Yatar v. TD Meloche Monnex

The claimant appealed the Divisional Court’s dismissal of her judicial review application, in which the Divisional Court held that judicial review of a LAT decision should only be granted in exceptional circumstances. The Court of Appeal upheld the decision dismissing the judicial review, but modified the grounds on which judicial review could be sought. The Court of Appeal held that judicial review of the LAT should only be heard in the rare case where the adequate alternative remedies of reconsideration, together with a limited right of appeal, are insufficient to address the particular factual circumstances of a given case. The Divisional Court retains the discretion to hear and determine judicial review applications. Where a party commences both an appeal and a judicial review of a LAT decision, the matters ought to be joined and heard simultaneously. In terms of the claimant’s judicial review, the Court of Appeal held that the Divisional Court correctly dismissed it because the LAT’s decision that the claimant disputed her entitlement to IRBs outside of the limitation period was reasonable.

Tomec v. Economical Mutual Insurance Company (2019 ONCA 882)
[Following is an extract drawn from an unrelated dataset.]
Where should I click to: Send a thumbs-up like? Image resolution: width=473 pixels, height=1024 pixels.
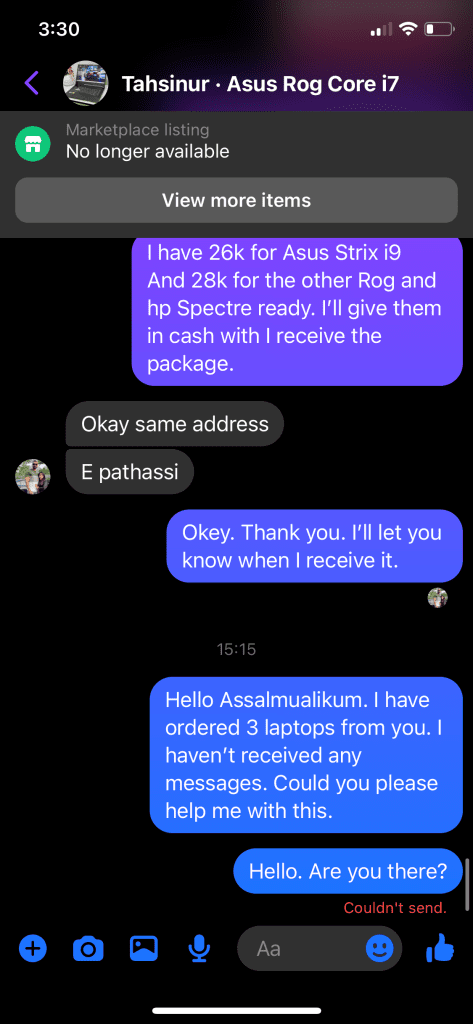[x=440, y=948]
The claimant was declared catastrophically impaired seven years after the accident. The insurer had denied entitlement to further attendant care benefits and housekeeping expenses at the 104 week anniversary. The claimant sought entitlement to ACBs and HK expenses from the 104 week anniversary onwards following the catastrophic impairment designation. The insurer argued that the claims were barred by the limitation period. The Tribunal agreed with the insurer that the claims were time barred. On review, the Divisional Court upheld the Tribunal’s decision. However, the Court of Appeal reversed the decision and concluded that a degree of discoverability applied to the limitation period. The Court reasoned that the claimant could not have been expected to dispute entitlement to post-104 week ACBs and HK expenses before knowing that her injuries met the catastrophic impairment definition. The limitation period therefore did not apply to the claim.
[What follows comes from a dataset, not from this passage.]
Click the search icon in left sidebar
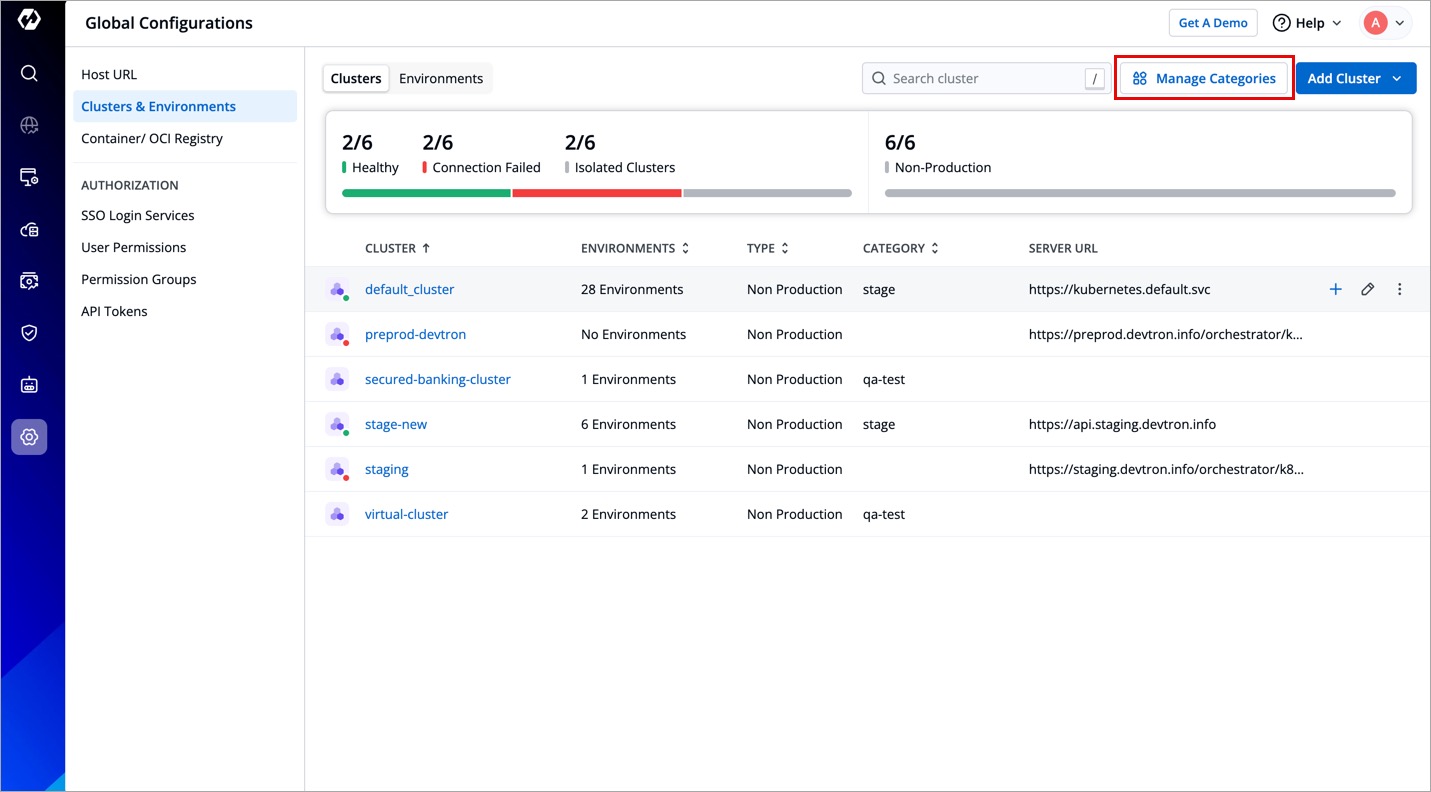Screen dimensions: 1431x792 29,73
Shuttleworth v. Ontario (Safety, Licensing Appeals and Standards Tribunal) (2019 ONCA 518)

The Tribunal and the insurer appealed the Divisional Court’s decision that there was a reasonable apprehension of lack of adjudicative independence. The Court of Appeal dismissed the appeal and held that the Divisional Court had correctly applied the case law regarding adjudicative independence. The dispute was remitted to the Tribunal for a new hearing on the catastrophic impairment.